### Recorded information ###

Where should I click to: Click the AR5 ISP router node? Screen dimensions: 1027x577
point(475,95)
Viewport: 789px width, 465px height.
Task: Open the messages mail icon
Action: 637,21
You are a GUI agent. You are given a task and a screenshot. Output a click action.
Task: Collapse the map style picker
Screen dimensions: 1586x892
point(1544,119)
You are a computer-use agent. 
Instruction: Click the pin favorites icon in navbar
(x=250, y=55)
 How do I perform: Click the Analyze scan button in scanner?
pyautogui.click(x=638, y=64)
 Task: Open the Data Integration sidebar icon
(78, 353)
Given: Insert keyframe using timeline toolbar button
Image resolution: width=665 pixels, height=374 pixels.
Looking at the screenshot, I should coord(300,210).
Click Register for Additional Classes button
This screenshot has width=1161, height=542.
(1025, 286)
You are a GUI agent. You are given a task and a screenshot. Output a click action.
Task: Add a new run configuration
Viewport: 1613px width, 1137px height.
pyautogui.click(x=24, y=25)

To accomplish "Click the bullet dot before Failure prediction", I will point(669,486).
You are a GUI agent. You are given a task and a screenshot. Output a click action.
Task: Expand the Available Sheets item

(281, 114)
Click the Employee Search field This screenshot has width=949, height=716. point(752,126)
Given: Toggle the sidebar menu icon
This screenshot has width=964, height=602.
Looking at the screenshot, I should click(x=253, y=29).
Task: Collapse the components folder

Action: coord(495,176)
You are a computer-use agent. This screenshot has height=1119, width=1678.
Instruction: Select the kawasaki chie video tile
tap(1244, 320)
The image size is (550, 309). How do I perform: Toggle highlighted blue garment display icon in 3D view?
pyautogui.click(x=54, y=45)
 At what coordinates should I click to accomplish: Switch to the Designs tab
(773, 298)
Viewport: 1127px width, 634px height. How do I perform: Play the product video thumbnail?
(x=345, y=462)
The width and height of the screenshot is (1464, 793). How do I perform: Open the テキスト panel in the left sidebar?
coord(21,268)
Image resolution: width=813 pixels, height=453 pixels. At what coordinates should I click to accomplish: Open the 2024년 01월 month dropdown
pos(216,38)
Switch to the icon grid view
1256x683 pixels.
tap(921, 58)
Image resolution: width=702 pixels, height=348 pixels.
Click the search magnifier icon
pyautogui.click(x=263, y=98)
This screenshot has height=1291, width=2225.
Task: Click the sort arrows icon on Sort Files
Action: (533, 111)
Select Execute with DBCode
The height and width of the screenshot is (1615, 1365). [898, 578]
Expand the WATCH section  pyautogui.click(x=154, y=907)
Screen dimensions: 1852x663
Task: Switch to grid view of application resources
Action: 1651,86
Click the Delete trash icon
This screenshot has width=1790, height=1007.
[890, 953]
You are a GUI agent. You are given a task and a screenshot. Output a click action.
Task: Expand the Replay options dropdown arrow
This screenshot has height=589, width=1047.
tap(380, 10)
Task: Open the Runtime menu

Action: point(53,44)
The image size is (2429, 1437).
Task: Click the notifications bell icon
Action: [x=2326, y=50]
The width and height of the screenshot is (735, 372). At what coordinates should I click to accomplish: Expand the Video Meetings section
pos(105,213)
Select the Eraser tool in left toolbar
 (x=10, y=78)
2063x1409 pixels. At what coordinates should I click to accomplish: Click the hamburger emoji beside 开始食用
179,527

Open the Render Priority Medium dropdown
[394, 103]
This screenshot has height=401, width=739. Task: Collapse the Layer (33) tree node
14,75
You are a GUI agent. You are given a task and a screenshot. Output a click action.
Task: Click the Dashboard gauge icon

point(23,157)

###

Could you write out all the data exactly as it is given?

(Your solution)
Where should I click to: Click the AR5 ISP router node? Screen dimensions: 1027x577
point(475,95)
Viewport: 789px width, 465px height.
Task: Open the messages mail icon
Action: 637,21
You are a GUI agent. You are given a task and a screenshot. Output a click action.
Task: Collapse the map style picker
Screen dimensions: 1586x892
point(1544,119)
You are a computer-use agent. 
Instruction: Click the pin favorites icon in navbar
(x=250, y=55)
 How do I perform: Click the Analyze scan button in scanner?
pyautogui.click(x=638, y=64)
 Task: Open the Data Integration sidebar icon
(78, 353)
Given: Insert keyframe using timeline toolbar button
Image resolution: width=665 pixels, height=374 pixels.
Looking at the screenshot, I should coord(300,210).
Click Register for Additional Classes button
This screenshot has width=1161, height=542.
(1025, 286)
You are a GUI agent. You are given a task and a screenshot. Output a click action.
Task: Add a new run configuration
Viewport: 1613px width, 1137px height.
pyautogui.click(x=24, y=25)

To accomplish "Click the bullet dot before Failure prediction", I will point(669,486).
You are a GUI agent. You are given a task and a screenshot. Output a click action.
Task: Expand the Available Sheets item

(281, 114)
Click the Employee Search field This screenshot has width=949, height=716. point(752,126)
Given: Toggle the sidebar menu icon
This screenshot has width=964, height=602.
Looking at the screenshot, I should click(x=253, y=29).
Task: Collapse the components folder

Action: coord(495,176)
You are a computer-use agent. This screenshot has height=1119, width=1678.
Instruction: Select the kawasaki chie video tile
tap(1244, 320)
The image size is (550, 309). How do I perform: Toggle highlighted blue garment display icon in 3D view?
pyautogui.click(x=54, y=45)
 At what coordinates should I click to accomplish: Switch to the Designs tab
(773, 298)
Viewport: 1127px width, 634px height. How do I perform: Play the product video thumbnail?
(x=345, y=462)
The width and height of the screenshot is (1464, 793). How do I perform: Open the テキスト panel in the left sidebar?
coord(21,268)
Image resolution: width=813 pixels, height=453 pixels. At what coordinates should I click to accomplish: Open the 2024년 01월 month dropdown
pos(216,38)
Switch to the icon grid view
1256x683 pixels.
tap(921, 58)
Image resolution: width=702 pixels, height=348 pixels.
Click the search magnifier icon
pyautogui.click(x=263, y=98)
This screenshot has height=1291, width=2225.
Task: Click the sort arrows icon on Sort Files
Action: (533, 111)
Select Execute with DBCode
The height and width of the screenshot is (1615, 1365). [898, 578]
Expand the WATCH section  pyautogui.click(x=154, y=907)
Screen dimensions: 1852x663
Task: Switch to grid view of application resources
Action: 1651,86
Click the Delete trash icon
This screenshot has width=1790, height=1007.
[890, 953]
You are a GUI agent. You are given a task and a screenshot. Output a click action.
Task: Expand the Replay options dropdown arrow
This screenshot has height=589, width=1047.
tap(380, 10)
Task: Open the Runtime menu

Action: point(53,44)
The image size is (2429, 1437).
Task: Click the notifications bell icon
Action: [x=2326, y=50]
The width and height of the screenshot is (735, 372). At what coordinates should I click to accomplish: Expand the Video Meetings section
pos(105,213)
Select the Eraser tool in left toolbar
 (x=10, y=78)
2063x1409 pixels. At what coordinates should I click to accomplish: Click the hamburger emoji beside 开始食用
179,527

Open the Render Priority Medium dropdown
[394, 103]
This screenshot has height=401, width=739. Task: Collapse the Layer (33) tree node
14,75
You are a GUI agent. You are given a task and a screenshot. Output a click action.
Task: Click the Dashboard gauge icon

point(23,157)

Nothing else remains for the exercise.